When Mzee Jomo Kenyatta died in 1978, several things happened behind the scenes, with the bureaucrats keen to ensure smooth succession.
By the time he succumbed, only few senior government officials were aware of the development and a few military officials.
Air Force Commander Dedan Gichuru, who flew to Mombasa to pick the body, issued instructions to little known Warrant Officer II (Rtd) Amonde Oyugi, to prepare an ambulance at Eastleigh's Moi Airbase.
By the time he loaded the body to the ambulance, Amonde told the Standard in the recent interview, he wasn't aware that it was Mzee Jomo Kenyatta's body.
“Drive straight to State House. Don’t stop and don’t speak to anyone,” he remembers Gichuru telling him.
“I confirmed it was Kenyatta when we reached State House after a tense journey. I was shocked. We opened the coffin and placed the body on a bed. I started wondering why I had been picked to do the job. But I also felt like a hero,” he says.

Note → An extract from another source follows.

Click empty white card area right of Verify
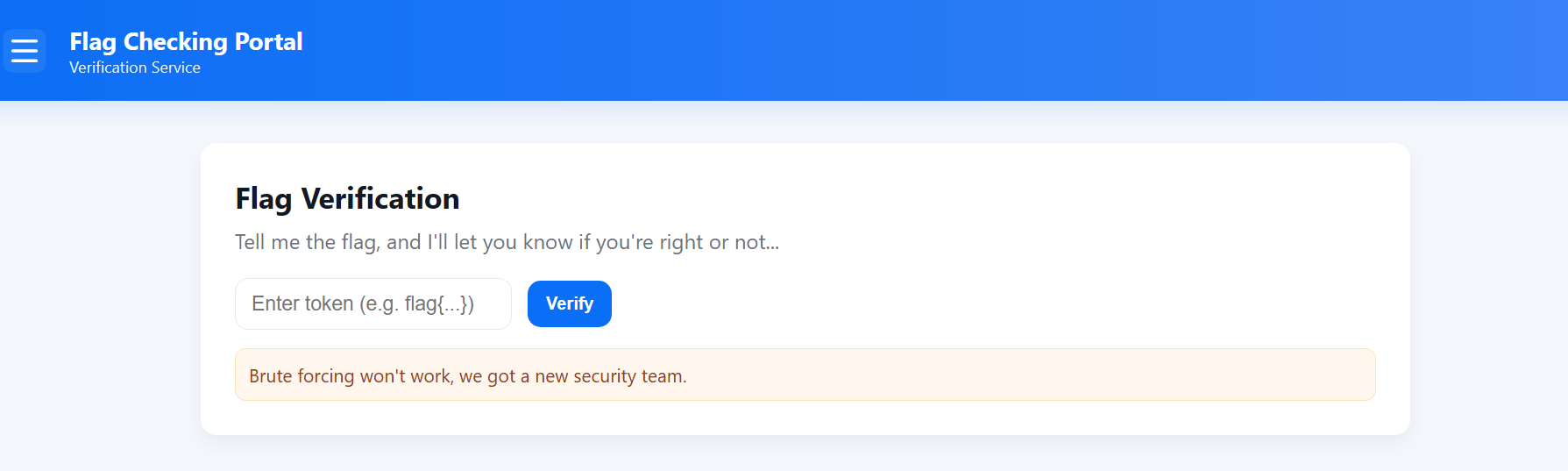1568x471 pixels. [964, 303]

Amonde, 79, who has since retired to Homa Bay, says the mission was so secretive that only Mama Ngina, Mzee Daniel Moi and Maj Gen (Gichuru) were around.
“So secretive was the movement from Eastleigh Air Base to State House that many senior government and military commanders were not in the picture,” he says.
He managed to realise that he was ferrying the body of Mzee Jomo Kenyatta where he saw Mama Ngina weeping through the mirror of the ambulance.
“Moi sat pensively besides me, peering straight ahead and lost in thought. Through the mirror, I could see Mama Ngina sobbing," he adds.
After delivering the body at State House, Amonde says, he was asked to take the coffin to City mortuary where he donated it for public use.